# WHAT IS BEING ASKED:
Will you give the material below again, every line exactly as it is?

[Start of Attachment]

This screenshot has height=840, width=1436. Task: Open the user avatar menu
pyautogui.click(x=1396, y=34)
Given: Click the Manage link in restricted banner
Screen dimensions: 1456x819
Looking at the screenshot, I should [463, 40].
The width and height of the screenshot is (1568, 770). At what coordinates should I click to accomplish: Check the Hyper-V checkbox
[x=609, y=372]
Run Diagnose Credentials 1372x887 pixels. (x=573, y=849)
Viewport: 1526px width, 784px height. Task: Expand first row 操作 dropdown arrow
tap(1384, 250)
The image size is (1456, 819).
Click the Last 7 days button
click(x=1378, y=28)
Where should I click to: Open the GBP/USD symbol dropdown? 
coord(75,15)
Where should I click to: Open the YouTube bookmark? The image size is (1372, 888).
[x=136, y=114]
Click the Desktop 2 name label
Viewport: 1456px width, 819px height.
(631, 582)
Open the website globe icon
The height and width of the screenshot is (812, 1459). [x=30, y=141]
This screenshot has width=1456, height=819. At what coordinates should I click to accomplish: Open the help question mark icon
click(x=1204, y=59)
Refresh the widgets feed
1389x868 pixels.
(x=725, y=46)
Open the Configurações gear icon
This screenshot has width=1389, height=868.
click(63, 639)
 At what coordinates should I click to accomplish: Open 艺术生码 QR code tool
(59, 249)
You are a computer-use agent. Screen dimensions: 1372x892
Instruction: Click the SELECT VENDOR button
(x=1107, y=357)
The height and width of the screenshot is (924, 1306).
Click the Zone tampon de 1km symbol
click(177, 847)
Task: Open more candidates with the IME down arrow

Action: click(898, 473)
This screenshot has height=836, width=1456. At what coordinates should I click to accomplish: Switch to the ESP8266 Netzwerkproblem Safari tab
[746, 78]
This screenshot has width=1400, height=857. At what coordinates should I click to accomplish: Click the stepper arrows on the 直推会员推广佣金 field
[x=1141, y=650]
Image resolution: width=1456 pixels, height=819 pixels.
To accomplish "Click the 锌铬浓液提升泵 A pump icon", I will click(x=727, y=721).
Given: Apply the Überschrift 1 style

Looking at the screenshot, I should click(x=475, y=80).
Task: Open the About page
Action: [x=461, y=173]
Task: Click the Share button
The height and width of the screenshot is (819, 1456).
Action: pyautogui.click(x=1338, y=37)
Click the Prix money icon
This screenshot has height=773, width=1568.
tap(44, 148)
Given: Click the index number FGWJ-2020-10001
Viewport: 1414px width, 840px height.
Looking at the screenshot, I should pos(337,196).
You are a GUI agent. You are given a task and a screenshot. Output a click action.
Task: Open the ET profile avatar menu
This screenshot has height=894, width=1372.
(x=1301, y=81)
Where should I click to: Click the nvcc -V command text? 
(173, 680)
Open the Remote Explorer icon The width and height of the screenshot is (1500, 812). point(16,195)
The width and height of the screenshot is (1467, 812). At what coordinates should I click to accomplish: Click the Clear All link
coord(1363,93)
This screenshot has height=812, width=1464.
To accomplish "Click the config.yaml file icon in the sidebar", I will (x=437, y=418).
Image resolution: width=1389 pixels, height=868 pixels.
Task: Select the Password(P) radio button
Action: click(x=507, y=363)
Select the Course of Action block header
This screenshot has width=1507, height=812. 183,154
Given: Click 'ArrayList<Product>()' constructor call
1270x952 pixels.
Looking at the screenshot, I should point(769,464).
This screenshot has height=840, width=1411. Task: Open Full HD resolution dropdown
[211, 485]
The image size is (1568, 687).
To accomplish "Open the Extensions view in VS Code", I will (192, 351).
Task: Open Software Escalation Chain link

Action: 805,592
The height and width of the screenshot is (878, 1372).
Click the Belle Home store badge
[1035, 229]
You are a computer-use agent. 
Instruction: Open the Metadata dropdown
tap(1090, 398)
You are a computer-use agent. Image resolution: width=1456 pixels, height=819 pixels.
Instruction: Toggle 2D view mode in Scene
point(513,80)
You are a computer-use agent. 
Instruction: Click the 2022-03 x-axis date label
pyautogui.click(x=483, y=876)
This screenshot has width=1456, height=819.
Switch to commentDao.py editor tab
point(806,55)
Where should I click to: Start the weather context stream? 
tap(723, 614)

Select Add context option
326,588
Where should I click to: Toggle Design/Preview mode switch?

[End of Attachment]

# ANSWER BELOW:
This screenshot has height=840, width=1436. Task: Open the user avatar menu
pyautogui.click(x=1396, y=34)
Given: Click the Manage link in restricted banner
Screen dimensions: 1456x819
Looking at the screenshot, I should [463, 40].
The width and height of the screenshot is (1568, 770). At what coordinates should I click to accomplish: Check the Hyper-V checkbox
[x=609, y=372]
Run Diagnose Credentials 1372x887 pixels. (x=573, y=849)
Viewport: 1526px width, 784px height. Task: Expand first row 操作 dropdown arrow
tap(1384, 250)
The image size is (1456, 819).
Click the Last 7 days button
click(x=1378, y=28)
Where should I click to: Open the GBP/USD symbol dropdown? 
coord(75,15)
Where should I click to: Open the YouTube bookmark? The image size is (1372, 888).
[x=136, y=114]
Click the Desktop 2 name label
Viewport: 1456px width, 819px height.
(631, 582)
Open the website globe icon
The height and width of the screenshot is (812, 1459). [x=30, y=141]
This screenshot has width=1456, height=819. At what coordinates should I click to accomplish: Open the help question mark icon
click(x=1204, y=59)
Refresh the widgets feed
1389x868 pixels.
(x=725, y=46)
Open the Configurações gear icon
This screenshot has width=1389, height=868.
click(63, 639)
 At what coordinates should I click to accomplish: Open 艺术生码 QR code tool
(59, 249)
You are a computer-use agent. Screen dimensions: 1372x892
Instruction: Click the SELECT VENDOR button
(x=1107, y=357)
The height and width of the screenshot is (924, 1306).
Click the Zone tampon de 1km symbol
click(177, 847)
Task: Open more candidates with the IME down arrow

Action: click(898, 473)
This screenshot has height=836, width=1456. At what coordinates should I click to accomplish: Switch to the ESP8266 Netzwerkproblem Safari tab
[746, 78]
This screenshot has width=1400, height=857. At what coordinates should I click to accomplish: Click the stepper arrows on the 直推会员推广佣金 field
[x=1141, y=650]
Image resolution: width=1456 pixels, height=819 pixels.
To accomplish "Click the 锌铬浓液提升泵 A pump icon", I will click(x=727, y=721).
Given: Apply the Überschrift 1 style

Looking at the screenshot, I should click(x=475, y=80).
Task: Open the About page
Action: [x=461, y=173]
Task: Click the Share button
The height and width of the screenshot is (819, 1456).
Action: pyautogui.click(x=1338, y=37)
Click the Prix money icon
This screenshot has height=773, width=1568.
tap(44, 148)
Given: Click the index number FGWJ-2020-10001
Viewport: 1414px width, 840px height.
Looking at the screenshot, I should pos(337,196).
You are a GUI agent. You are given a task and a screenshot. Output a click action.
Task: Open the ET profile avatar menu
This screenshot has height=894, width=1372.
(x=1301, y=81)
Where should I click to: Click the nvcc -V command text? 
(173, 680)
Open the Remote Explorer icon The width and height of the screenshot is (1500, 812). point(16,195)
The width and height of the screenshot is (1467, 812). At what coordinates should I click to accomplish: Click the Clear All link
coord(1363,93)
This screenshot has height=812, width=1464.
To accomplish "Click the config.yaml file icon in the sidebar", I will (x=437, y=418).
Image resolution: width=1389 pixels, height=868 pixels.
Task: Select the Password(P) radio button
Action: click(x=507, y=363)
Select the Course of Action block header
This screenshot has width=1507, height=812. 183,154
Given: Click 'ArrayList<Product>()' constructor call
1270x952 pixels.
Looking at the screenshot, I should point(769,464).
This screenshot has height=840, width=1411. Task: Open Full HD resolution dropdown
[211, 485]
The image size is (1568, 687).
To accomplish "Open the Extensions view in VS Code", I will (192, 351).
Task: Open Software Escalation Chain link

Action: 805,592
The height and width of the screenshot is (878, 1372).
Click the Belle Home store badge
[1035, 229]
You are a computer-use agent. 
Instruction: Open the Metadata dropdown
tap(1090, 398)
You are a computer-use agent. Image resolution: width=1456 pixels, height=819 pixels.
Instruction: Toggle 2D view mode in Scene
point(513,80)
You are a computer-use agent. 
Instruction: Click the 2022-03 x-axis date label
pyautogui.click(x=483, y=876)
This screenshot has width=1456, height=819.
Switch to commentDao.py editor tab
point(806,55)
Where should I click to: Start the weather context stream? 
tap(723, 614)

Select Add context option
326,588
Where should I click to: Toggle Design/Preview mode switch?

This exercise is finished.